Should employees receive overtime compensation for checking company email, checking messages or posting a work-related blog from home?
The question recently became a hot topic at ABC, over whether the company should pay writers to check their BlackBerry outside of work.
The writers’ union challenged a longstanding contract waiver stating that writers who occasionally checked their BlackBerry after hours did not receive time-and-a-half overtime pay.
ABC argued that paying employees time-and-a-half overtime for using their BlackBerry for minutes at a time would turn into a nightmare of a paperwork and payroll issue.
The Writers’ Guild’s wanted to make a point that while technology makes it easy to work from anywhere, but we must avoid creating a 24/7 workplace.

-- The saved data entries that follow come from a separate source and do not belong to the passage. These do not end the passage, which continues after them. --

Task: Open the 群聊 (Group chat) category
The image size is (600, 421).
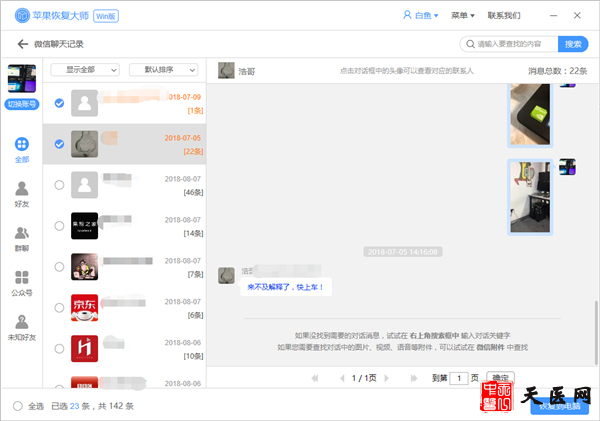Action: [21, 238]
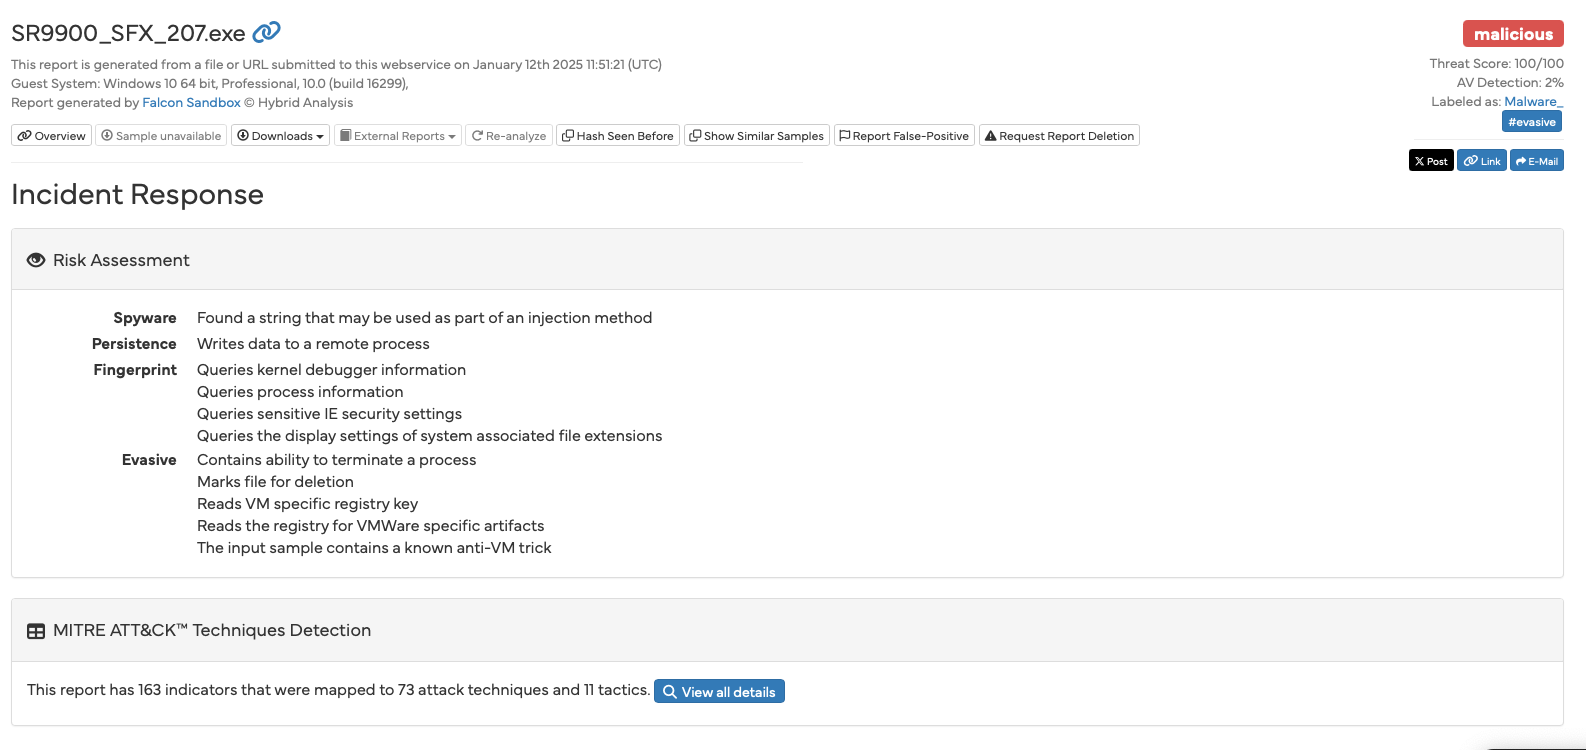Click the table icon beside MITRE ATT&CK heading
Screen dimensions: 1586x750
click(x=36, y=631)
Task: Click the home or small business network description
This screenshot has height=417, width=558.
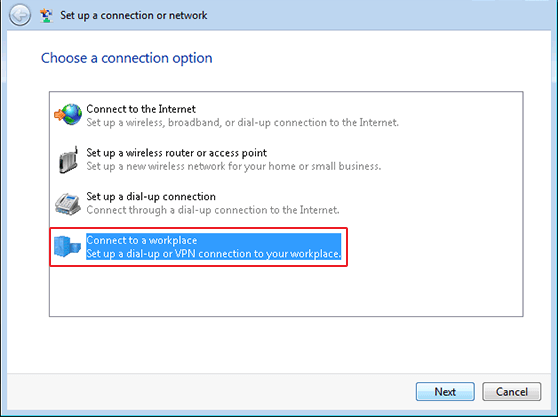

In the end, ABC still will not pay overtime for employees who check email away from the office, holding true to their practices before the argument started.
As technology makes it easier to work from home, blurring the lines between work and play, issues like this will only continue to crop up.
Do you think this is a workplace issue we should be worried about? What’s the right thing to do?
1 comment:
Timely post - this issue just grows larger with the exponential growth in cell-phone web use. Not only that, but younger generations are notorious multi-taskers, constantly chatting while working and listing to their ipod. This blurification of work and play makes current FLSA rules on overtime pay unrealistic and unworkable.